#3714 RawHeader.get can return also string lists
Closed 2 years ago by tkopecek. Opened 2 years ago by tkopecek.
tkopecek/koji issue3713  into  master

file modified
+27 -2
@@ -754,7 +754,12 @@ 

              elif dtype == 6:

                  # string (null terminated)

                  end = self.header.find(six.b('\0'), pos)

-                 print("String(%d): %r" % (end - pos, self.header[pos:end]))

+                 try:

+                     print("String(%d): %r" % (end - pos, _decode_item(self.header[pos:end])))

+                 except ValueError:

+                     print('INVALID STRING')

+                     print("String(%d): %r" % (end - pos, self.header[pos:end]))

+                     raise

                  next = end + 1

              elif dtype == 7:

                  print("Data: %s" % hex_string(self.header[pos:pos + count]))
@@ -770,7 +775,11 @@ 

                  # unicode string array

                  for i in range(count):

                      end = self.header.find(six.b('\0'), pos)

-                     print("i18n(%d): %r" % (end - pos, self.header[pos:end]))

+                     try:

+                         print("i18n(%d): %r" % (end - pos, _decode_item(self.header[pos:end])))

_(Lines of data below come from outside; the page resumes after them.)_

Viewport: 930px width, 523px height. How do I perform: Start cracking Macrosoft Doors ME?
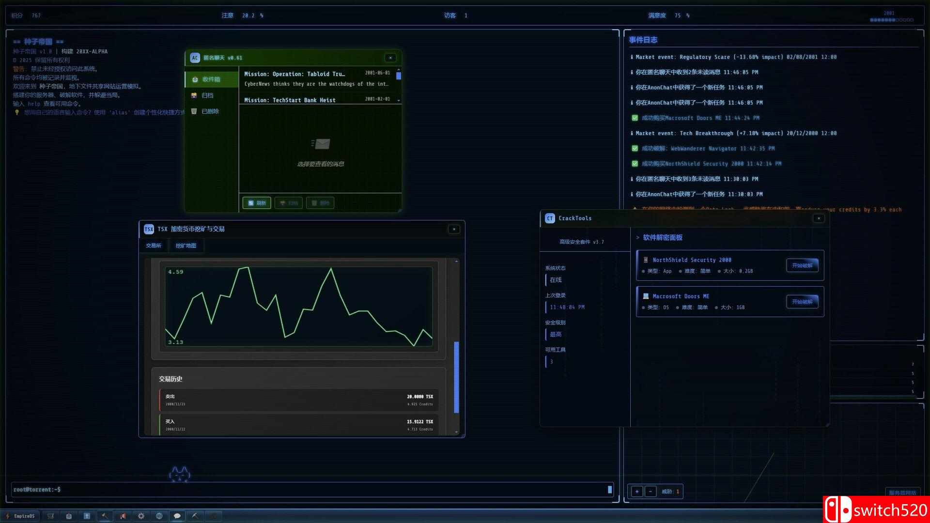tap(802, 302)
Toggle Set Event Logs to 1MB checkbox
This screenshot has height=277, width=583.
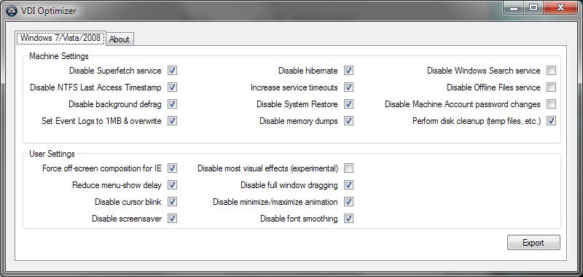[172, 121]
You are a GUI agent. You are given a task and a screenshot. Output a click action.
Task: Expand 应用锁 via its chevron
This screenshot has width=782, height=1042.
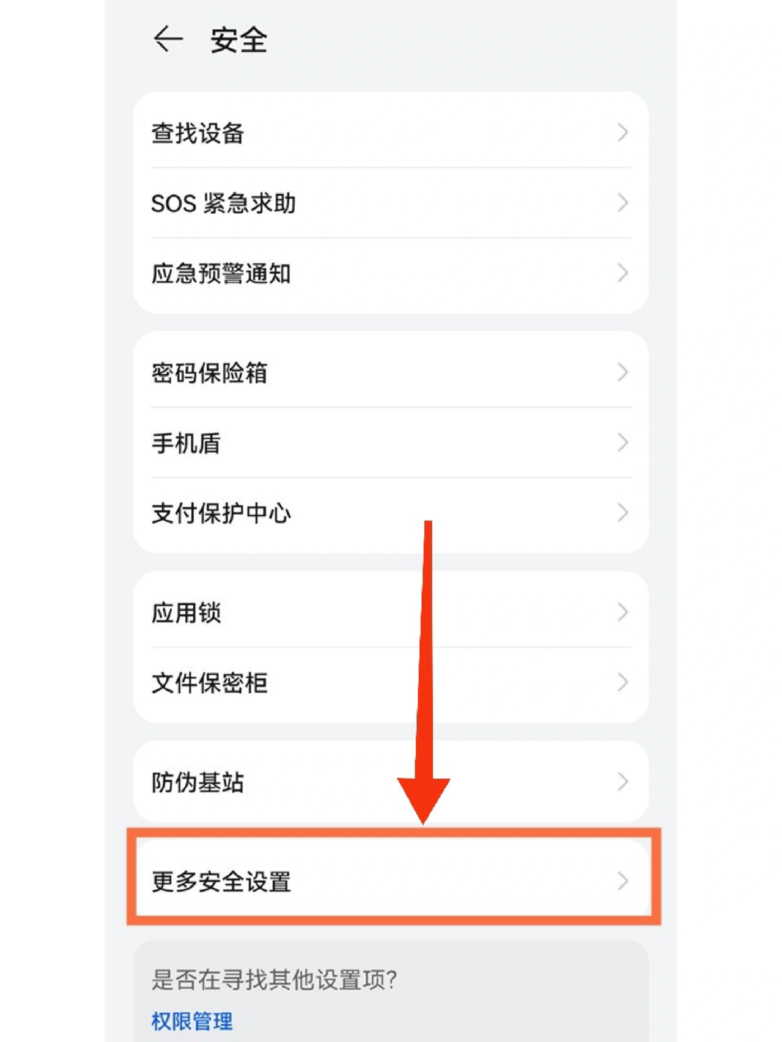[623, 611]
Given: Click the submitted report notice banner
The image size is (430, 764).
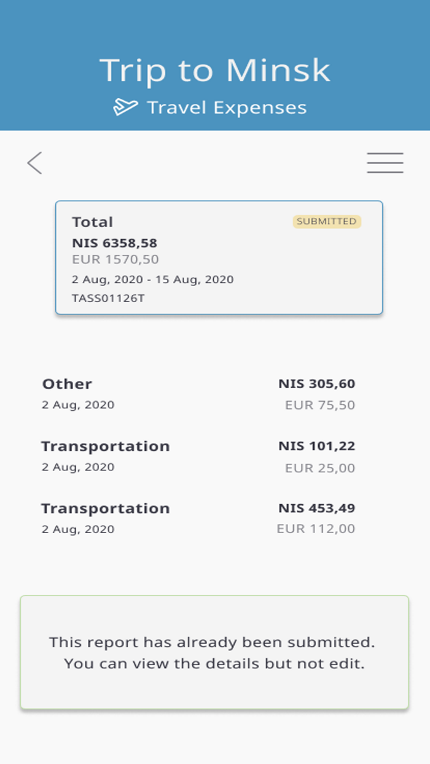Looking at the screenshot, I should [215, 652].
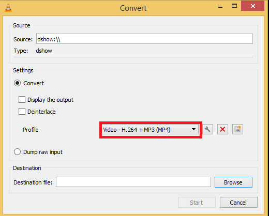Open the wrench edit profile tool
This screenshot has width=269, height=216.
207,129
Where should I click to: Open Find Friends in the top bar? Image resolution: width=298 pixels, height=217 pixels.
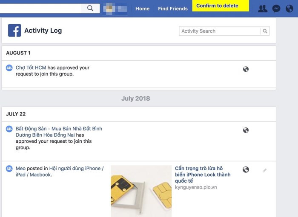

+                     except Exception:

+                         print('INVALID STRING')

+                         print("i18n(%d): %r" % (end - pos, self.header[pos:end]))

                      pos = end + 1

                  next = pos

              else:
@@ -807,6 +816,22 @@ 

          elif dtype == 7:

              # raw data

              return self.header[pos:pos + count]

+         elif dtype == 8:

+             # string array

+             result = []

+             for _ in range(count):

+                 end = self.header.find(six.b('\0'), pos)

+                 result.append(self.header[pos:end])

+                 pos = end + 1

+             return result

+         elif dtype == 9:

+             # unicode string array

+             result = []

+             for _ in range(count):

+                 end = self.header.find(six.b('\0'), pos)

+                 result.append(_decode_item(self.header[pos:end]))

+                 pos = end + 1

+             return result

          else:

              # XXX - not all valid data types are handled

              raise GenericError("Unable to read header data type: %x" % dtype)

Maybe also dtype=9?

https://pagure.io/fork/mikem/koji/commits/pr3714updates#

This should cover all current tag types.

Also kinda wondering if we should also decode in get() for dtype=6, but that would be an api change.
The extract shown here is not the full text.